▶ _Data supplied_:

◇ ◇ ◇ ◇

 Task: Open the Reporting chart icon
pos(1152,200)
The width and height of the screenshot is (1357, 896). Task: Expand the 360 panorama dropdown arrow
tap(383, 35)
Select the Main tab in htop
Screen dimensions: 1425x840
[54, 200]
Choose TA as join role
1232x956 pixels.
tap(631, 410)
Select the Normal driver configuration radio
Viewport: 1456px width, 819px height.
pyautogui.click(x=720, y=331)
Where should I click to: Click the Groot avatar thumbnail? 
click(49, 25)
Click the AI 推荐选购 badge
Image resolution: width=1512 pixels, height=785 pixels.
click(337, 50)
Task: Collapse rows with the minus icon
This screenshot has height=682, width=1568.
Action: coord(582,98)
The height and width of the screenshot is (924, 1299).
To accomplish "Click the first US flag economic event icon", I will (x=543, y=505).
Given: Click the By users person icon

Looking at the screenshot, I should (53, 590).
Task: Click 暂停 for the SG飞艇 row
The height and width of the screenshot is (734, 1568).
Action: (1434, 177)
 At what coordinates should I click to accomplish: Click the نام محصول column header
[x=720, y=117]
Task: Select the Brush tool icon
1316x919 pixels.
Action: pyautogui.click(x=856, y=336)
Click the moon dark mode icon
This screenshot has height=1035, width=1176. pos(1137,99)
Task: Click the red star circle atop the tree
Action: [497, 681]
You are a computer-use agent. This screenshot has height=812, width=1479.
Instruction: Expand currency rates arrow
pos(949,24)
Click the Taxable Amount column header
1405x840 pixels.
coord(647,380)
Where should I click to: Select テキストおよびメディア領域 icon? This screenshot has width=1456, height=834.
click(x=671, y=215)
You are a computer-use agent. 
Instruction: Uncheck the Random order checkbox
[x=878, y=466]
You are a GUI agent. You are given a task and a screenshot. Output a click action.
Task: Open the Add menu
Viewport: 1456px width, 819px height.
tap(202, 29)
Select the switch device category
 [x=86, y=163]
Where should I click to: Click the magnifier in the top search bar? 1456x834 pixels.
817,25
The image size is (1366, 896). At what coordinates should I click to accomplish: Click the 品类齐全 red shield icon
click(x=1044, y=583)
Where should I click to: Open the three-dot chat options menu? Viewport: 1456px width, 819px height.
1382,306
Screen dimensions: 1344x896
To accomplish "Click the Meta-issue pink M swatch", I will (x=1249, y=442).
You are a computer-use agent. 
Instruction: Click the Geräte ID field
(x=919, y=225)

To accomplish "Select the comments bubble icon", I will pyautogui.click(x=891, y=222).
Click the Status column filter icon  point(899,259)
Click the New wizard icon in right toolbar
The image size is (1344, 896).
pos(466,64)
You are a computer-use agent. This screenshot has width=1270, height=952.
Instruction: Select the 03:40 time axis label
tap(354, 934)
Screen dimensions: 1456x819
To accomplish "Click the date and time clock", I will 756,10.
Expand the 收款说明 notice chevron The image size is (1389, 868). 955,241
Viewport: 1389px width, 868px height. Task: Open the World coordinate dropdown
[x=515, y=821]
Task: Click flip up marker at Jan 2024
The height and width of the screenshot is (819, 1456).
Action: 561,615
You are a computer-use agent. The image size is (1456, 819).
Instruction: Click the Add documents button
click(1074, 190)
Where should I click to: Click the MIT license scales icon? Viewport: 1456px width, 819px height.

◇ ◇ ◇ ◇

▶ _What is required_: Please write out each entry shown above exactly as given.

▶ _Solution to this problem_:
 Task: Open the Reporting chart icon
pos(1152,200)
The width and height of the screenshot is (1357, 896). Task: Expand the 360 panorama dropdown arrow
tap(383, 35)
Select the Main tab in htop
Screen dimensions: 1425x840
[54, 200]
Choose TA as join role
1232x956 pixels.
tap(631, 410)
Select the Normal driver configuration radio
Viewport: 1456px width, 819px height.
pyautogui.click(x=720, y=331)
Where should I click to: Click the Groot avatar thumbnail? 
click(49, 25)
Click the AI 推荐选购 badge
Image resolution: width=1512 pixels, height=785 pixels.
click(337, 50)
Task: Collapse rows with the minus icon
This screenshot has height=682, width=1568.
Action: coord(582,98)
The height and width of the screenshot is (924, 1299).
To accomplish "Click the first US flag economic event icon", I will (x=543, y=505).
Given: Click the By users person icon

Looking at the screenshot, I should (53, 590).
Task: Click 暂停 for the SG飞艇 row
The height and width of the screenshot is (734, 1568).
Action: (1434, 177)
 At what coordinates should I click to accomplish: Click the نام محصول column header
[x=720, y=117]
Task: Select the Brush tool icon
1316x919 pixels.
Action: pyautogui.click(x=856, y=336)
Click the moon dark mode icon
This screenshot has height=1035, width=1176. pos(1137,99)
Task: Click the red star circle atop the tree
Action: [497, 681]
You are a computer-use agent. This screenshot has height=812, width=1479.
Instruction: Expand currency rates arrow
pos(949,24)
Click the Taxable Amount column header
1405x840 pixels.
coord(647,380)
Where should I click to: Select テキストおよびメディア領域 icon? This screenshot has width=1456, height=834.
click(x=671, y=215)
You are a computer-use agent. 
Instruction: Uncheck the Random order checkbox
[x=878, y=466]
You are a GUI agent. You are given a task and a screenshot. Output a click action.
Task: Open the Add menu
Viewport: 1456px width, 819px height.
tap(202, 29)
Select the switch device category
 [x=86, y=163]
Where should I click to: Click the magnifier in the top search bar? 1456x834 pixels.
817,25
The image size is (1366, 896). At what coordinates should I click to accomplish: Click the 品类齐全 red shield icon
click(x=1044, y=583)
Where should I click to: Open the three-dot chat options menu? Viewport: 1456px width, 819px height.
1382,306
Screen dimensions: 1344x896
To accomplish "Click the Meta-issue pink M swatch", I will (x=1249, y=442).
You are a computer-use agent. 
Instruction: Click the Geräte ID field
(x=919, y=225)

To accomplish "Select the comments bubble icon", I will pyautogui.click(x=891, y=222).
Click the Status column filter icon  point(899,259)
Click the New wizard icon in right toolbar
The image size is (1344, 896).
pos(466,64)
You are a computer-use agent. This screenshot has width=1270, height=952.
Instruction: Select the 03:40 time axis label
tap(354, 934)
Screen dimensions: 1456x819
To accomplish "Click the date and time clock", I will 756,10.
Expand the 收款说明 notice chevron The image size is (1389, 868). 955,241
Viewport: 1389px width, 868px height. Task: Open the World coordinate dropdown
[x=515, y=821]
Task: Click flip up marker at Jan 2024
The height and width of the screenshot is (819, 1456).
Action: 561,615
You are a computer-use agent. The image size is (1456, 819).
Instruction: Click the Add documents button
click(1074, 190)
Where should I click to: Click the MIT license scales icon? Viewport: 1456px width, 819px height.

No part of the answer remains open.